2e) True. The histogram is right-skewed, and so the average will be
greater than the median. This means "most families" (more than half) will
be below average.
2f) Don't look at the data. Think about it. The minimum values will
still be 0, and the max may or may not change (and could be higher or lower).
But in general, incomes are higher now than then (due to inflation,
if nothing else.) This means that we would still expect a right-skewed
histogram, but with lower median and average, which means it might be more
"bunched up" towards 0 then the 2000 histogram.
NOTE that you can answer all of these questions without looking at the data.
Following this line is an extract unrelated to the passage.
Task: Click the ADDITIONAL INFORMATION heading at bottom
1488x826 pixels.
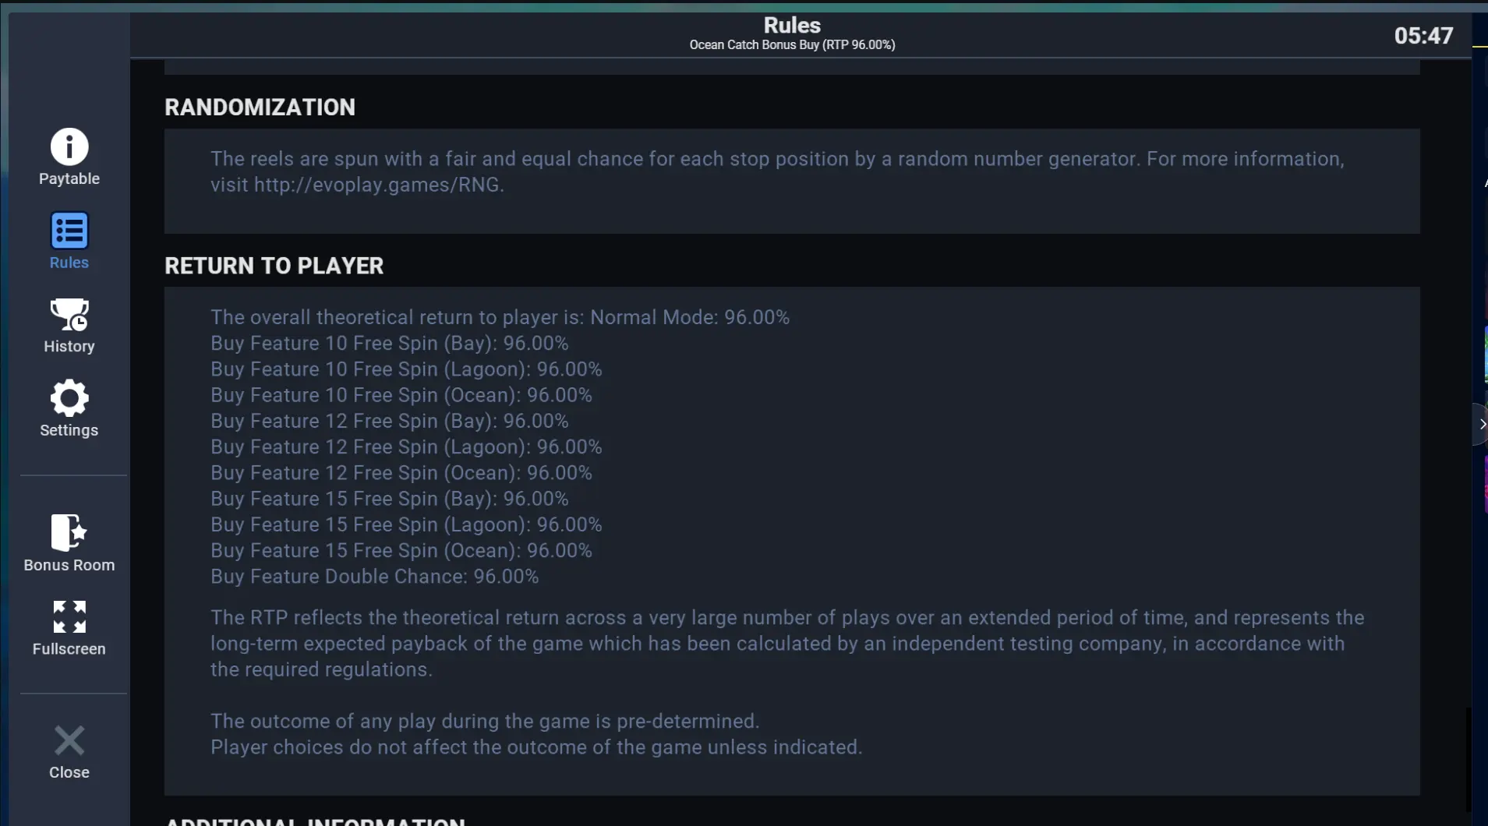Action: point(315,821)
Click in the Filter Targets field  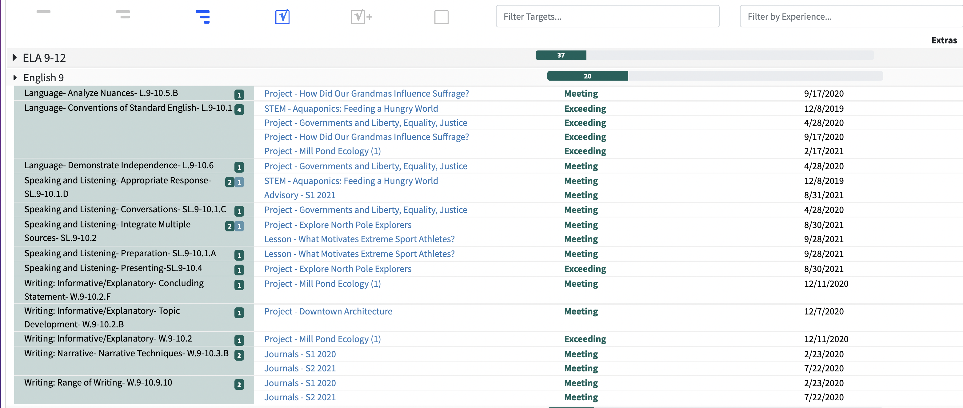607,16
The purpose of this exercise was to explore how much information you
can (or cannot) get out of a histogram.
Wild and Seber, p. 72 #2
Remember that you're welcome to use any statistical software/calculator package
you like. The data are available on-line (see the top of the Homework web
page), and so Stata or Statcrunch can load it automatically if you're on-line,
or you can download it and load it into Stata later.
2a) Average male coyote length is 92.0", give or take 6.7" (the sample
standard deviation is 6.7"). The average male length is greater than
the average female length (89.2") but the standard deviation for females,
6.5", is about the same. Since standard deviation measures variability,
both data sets (male and female) have about the same variability, but the
males might be slightly more.
In Stata
insheet using "http://www.stat.auckland.ac.nz/~7Ewild/ChanceEnc/WSdata/Ch02data/coyote.txt"
sort gender
by gender: summarize length
There's quite a bit of overlap in these distributions: we know that about
68% of the coyotes in the sample fell within 92 +/- 6.7, and since the averages
between male and female are only about 3" apart. So if we were to randomly
select a male and a female, more often than not the male would be longer
than the female, but not necessarily and certainly not every time.
2b) The rule predicts 68% lie within 92-6.7 = 85.3" and 92+6.7 = 98.7". In
fact, there are 29 coyotes in this interval which is 29/43*100% = 67.4%.
The rule predicts 95% of the coyotes lie between 78.6" and 105.3".
There were 42 coyotes in this group. 42/43 means 97.7%.
The easiest way to do this is to sort the data and count. Stata makes
this easy by displaying data in groups of 5. Here's what I did. (You
don't have to know how to do this in Stata, but if you're interested...)
sort length
drop if gender=="female"
list if length > 85.3 & length < 98.7
Then you count. There's probably an easier way, but this is what came first
to mind.
2c) Again, life is easier if you use a calculator/computer to find this.
The summarize, detail command in STATA will provide you with this information.
Q1=87 Q3=96 so IQR = 96-87= 9
The rule of thumb says that the sample SD should be about (3/4)*9 =6.75,
which is pretty darn close. Can you intuitively justify this rule
of thumb (using the 68/95/99.7 rule)?